The fiber suspension is then further processed in a closed shear refiner 100 of higher shear as shown in more detail in FIGS. 5 and 6. Refiner 100 is a Ross high shear mixer manufactured by Charles Ross & Son Company, Hauppauge, NY, Chesham Bucks, UK. It is similar to the Silverson mixer manufactured by Silverson Machine Ltd. With respect to the relatively stationary cylindrical stator 76, the rotor 72 is rotated in a 79 direction (FIG. 6) by the shaft 44, the stator having a series of apertures 78 at regular intervals along its periphery. Is formed so that the edge of the through hole acts as a stationary tooth. The illustrated rotor 72 has four radially extending arms or teeth 73, the end face of which is a predetermined distance y from the inner circumferential surface of the stator 76, for example, about 0.050 inch (1.3 mm). Leave away. A combination of the number of rotor teeth and stator apertures is achieved as required to achieve the desired degree of shear for the fiber between the rotor face and the stator aperture edges. The rotor and stator are immersed in the fiber suspension in the housing in the closed channel refiner 100 over the time required to slice and shear the remaining fiber core into nanofiber sized fibers. The original nanofibers produced by previous refining are hardly affected by the treatment at high shear refiner 100.
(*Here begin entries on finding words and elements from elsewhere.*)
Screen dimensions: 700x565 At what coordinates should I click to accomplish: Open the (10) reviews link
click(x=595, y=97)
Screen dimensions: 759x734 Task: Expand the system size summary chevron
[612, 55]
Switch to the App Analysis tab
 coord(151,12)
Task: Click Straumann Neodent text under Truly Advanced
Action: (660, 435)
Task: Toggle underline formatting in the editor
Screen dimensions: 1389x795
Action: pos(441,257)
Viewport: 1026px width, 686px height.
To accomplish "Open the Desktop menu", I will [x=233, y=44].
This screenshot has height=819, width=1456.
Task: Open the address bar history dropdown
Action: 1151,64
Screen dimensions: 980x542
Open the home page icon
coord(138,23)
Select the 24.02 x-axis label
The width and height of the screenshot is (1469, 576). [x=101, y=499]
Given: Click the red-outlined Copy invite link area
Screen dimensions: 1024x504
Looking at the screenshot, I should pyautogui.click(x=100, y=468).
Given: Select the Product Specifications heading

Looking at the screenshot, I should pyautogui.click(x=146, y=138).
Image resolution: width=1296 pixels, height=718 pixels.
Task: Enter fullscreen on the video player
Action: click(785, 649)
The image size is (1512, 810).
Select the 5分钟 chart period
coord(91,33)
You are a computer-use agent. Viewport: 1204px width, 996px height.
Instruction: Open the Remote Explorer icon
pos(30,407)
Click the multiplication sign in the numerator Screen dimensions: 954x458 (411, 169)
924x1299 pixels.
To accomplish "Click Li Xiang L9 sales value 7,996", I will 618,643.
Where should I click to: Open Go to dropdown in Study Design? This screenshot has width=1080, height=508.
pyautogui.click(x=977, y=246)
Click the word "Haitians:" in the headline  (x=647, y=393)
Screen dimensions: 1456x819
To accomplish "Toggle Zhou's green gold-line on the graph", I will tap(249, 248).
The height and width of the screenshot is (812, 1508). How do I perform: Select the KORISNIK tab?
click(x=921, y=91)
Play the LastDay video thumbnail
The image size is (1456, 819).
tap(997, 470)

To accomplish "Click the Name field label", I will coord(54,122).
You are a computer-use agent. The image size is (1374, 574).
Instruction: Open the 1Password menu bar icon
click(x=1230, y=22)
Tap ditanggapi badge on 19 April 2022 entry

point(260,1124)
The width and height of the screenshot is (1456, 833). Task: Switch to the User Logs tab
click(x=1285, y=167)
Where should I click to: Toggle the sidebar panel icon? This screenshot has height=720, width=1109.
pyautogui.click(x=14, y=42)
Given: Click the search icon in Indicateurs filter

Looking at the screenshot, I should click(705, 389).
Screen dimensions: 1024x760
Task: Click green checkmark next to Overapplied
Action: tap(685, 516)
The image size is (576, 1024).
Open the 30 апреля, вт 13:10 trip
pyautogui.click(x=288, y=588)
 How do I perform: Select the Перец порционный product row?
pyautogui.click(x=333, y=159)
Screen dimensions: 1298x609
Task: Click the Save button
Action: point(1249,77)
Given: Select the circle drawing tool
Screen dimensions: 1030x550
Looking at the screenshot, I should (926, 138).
In rotary processing devices such as open and closed channel refiners as shown in FIGS. 1 to 6, the maximum shear rate at the outer periphery of the rotating blade or plate changes the physical design of the rotor surface, or the angular velocity of the rotor By increasing the diameter of the rotor or by increasing the diameter of the rotor. The shear rate increases from minimum to maximum as the rotor's outer velocity increases.

In some cases, the fiber suspension pressurizes the suspension inside the homogenizer and allows the pressurized suspension to pass through fewer nozzles or orifices, resulting in disruption of the cell, causing almost all fiber cores to be converted into nanofibers. The processing may be done. This homogenization treatment is performed after or in place of one or two closed channel refiner treatments as described above as applying high shear forces to the fibers. The homogenizer is used in conjunction with or instead of the closed channel refiner as shown in Figures 3-6.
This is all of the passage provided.